Before Buying a Foreclosure: 3 Things to Consider
Your buyers may be drawn to distressed properties. After all, “the No. 1 reason to buy a foreclosure is the potential for a good bargain,” says Daren Blomquist of RealtyTrac.com.
Indeed, discounts often can range from to 20 or 40 percent off on a short sale or foreclosure compared to a sales price of a nondistressed home.
But despite the big bargains, buyers need to tread carefully before jumping in. Blomquist provides some of the following tips in buying a foreclosure in a recent article at Business Insider.
–Beginners may want to focus on REOs. New buyers may want to avoid short sales, which often come with lengthy negotiations, or foreclosure auctions that often require all-cash payments. On the other hand, REOs, Blomquist says, can be similar to a traditional home sale in some ways and can offer some of the biggest bargains. “A bank isn’t emotionally attached to a REO; it’s just looking to recoup as much of its losses as possible,” Blomquist told Business Insider. “So the lender is often more willing to capitulate on price.”
–Don’t forget the inspection. Many distressed properties are sold “as is” and can come with a host of problems if buyers aren’t careful. Blomquist recommends getting a home inspector to inspect the home prior to any purchase. Buyers will then have a list of any potential problems with the home, along with estimates for costs of repair. Buyers can then use the list to possibly negotiate a lower price, Blomquist says.

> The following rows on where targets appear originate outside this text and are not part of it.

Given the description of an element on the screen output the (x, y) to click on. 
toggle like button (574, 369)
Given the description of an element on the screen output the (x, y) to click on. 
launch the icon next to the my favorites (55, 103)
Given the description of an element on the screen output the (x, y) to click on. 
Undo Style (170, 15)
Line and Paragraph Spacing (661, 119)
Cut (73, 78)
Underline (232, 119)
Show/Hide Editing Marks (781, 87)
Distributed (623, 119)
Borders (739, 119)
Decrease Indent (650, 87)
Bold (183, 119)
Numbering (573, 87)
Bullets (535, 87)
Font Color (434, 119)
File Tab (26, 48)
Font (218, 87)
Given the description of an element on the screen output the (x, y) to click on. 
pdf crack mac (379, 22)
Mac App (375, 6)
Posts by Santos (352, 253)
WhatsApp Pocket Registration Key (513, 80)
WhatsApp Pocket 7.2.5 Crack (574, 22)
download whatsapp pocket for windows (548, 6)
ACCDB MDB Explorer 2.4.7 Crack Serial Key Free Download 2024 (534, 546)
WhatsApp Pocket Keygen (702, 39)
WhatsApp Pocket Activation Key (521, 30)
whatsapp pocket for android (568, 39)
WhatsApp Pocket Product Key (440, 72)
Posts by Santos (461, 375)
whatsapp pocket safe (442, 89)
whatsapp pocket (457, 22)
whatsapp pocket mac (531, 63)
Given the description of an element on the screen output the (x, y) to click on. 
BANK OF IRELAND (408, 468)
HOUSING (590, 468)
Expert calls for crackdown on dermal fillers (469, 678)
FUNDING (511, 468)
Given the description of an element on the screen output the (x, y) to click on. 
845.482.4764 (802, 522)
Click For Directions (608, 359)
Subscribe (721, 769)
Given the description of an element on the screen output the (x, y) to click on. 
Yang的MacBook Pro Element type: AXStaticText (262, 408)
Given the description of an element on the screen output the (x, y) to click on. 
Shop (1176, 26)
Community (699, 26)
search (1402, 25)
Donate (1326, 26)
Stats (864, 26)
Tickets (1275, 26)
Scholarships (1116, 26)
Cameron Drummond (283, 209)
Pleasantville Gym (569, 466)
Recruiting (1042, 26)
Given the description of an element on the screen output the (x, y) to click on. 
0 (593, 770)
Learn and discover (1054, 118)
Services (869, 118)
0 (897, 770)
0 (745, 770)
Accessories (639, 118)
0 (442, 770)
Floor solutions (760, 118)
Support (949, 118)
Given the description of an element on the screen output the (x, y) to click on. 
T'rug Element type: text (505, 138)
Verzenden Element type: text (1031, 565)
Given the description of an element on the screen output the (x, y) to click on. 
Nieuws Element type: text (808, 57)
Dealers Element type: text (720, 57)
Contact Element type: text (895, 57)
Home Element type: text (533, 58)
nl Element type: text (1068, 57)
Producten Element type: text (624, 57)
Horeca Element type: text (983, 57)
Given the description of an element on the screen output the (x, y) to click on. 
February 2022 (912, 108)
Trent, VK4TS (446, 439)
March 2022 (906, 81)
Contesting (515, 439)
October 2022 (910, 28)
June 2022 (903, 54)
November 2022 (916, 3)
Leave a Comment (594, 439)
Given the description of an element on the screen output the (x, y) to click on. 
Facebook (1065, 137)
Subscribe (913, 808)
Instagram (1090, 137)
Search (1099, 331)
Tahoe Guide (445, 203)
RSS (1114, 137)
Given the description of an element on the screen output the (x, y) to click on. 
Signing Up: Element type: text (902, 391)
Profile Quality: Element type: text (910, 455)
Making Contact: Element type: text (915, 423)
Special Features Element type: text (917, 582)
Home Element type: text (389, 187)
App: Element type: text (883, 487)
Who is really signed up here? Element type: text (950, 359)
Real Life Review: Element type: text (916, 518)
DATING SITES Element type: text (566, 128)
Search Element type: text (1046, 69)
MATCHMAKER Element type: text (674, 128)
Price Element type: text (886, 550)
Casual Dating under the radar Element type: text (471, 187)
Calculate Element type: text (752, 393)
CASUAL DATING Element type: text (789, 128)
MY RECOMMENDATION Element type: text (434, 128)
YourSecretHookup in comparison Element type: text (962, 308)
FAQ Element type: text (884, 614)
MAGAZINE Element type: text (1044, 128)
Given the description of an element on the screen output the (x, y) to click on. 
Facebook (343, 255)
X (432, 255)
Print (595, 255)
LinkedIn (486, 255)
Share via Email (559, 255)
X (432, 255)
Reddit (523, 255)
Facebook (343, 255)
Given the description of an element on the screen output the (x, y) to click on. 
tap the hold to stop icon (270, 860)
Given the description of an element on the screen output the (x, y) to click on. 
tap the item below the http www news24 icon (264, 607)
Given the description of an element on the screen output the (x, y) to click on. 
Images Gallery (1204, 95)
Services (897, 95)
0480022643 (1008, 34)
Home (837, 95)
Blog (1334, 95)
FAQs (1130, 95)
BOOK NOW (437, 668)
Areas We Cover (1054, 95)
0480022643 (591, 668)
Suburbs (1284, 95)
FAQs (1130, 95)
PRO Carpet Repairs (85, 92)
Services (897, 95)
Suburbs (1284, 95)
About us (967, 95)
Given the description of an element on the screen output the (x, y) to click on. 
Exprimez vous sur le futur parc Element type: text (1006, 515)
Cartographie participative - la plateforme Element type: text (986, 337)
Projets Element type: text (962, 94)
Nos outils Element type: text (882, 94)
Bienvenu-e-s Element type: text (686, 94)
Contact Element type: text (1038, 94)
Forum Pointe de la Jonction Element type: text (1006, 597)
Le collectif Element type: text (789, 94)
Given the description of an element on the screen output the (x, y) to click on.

–Don’t expect appreciation right away. You’ll also likely want to caution buyers who believe that because they’re buying at a big discount they expect to see appreciation right away. Educate your buyers about the market. “It’s important to not make the mistake of counting on any major price appreciation in the near term,” Blomquist advises buyers in the article at Business Insider. “We’re still in a depressed market, and we’re probably not going to see home prices appreciate much for quite some time.”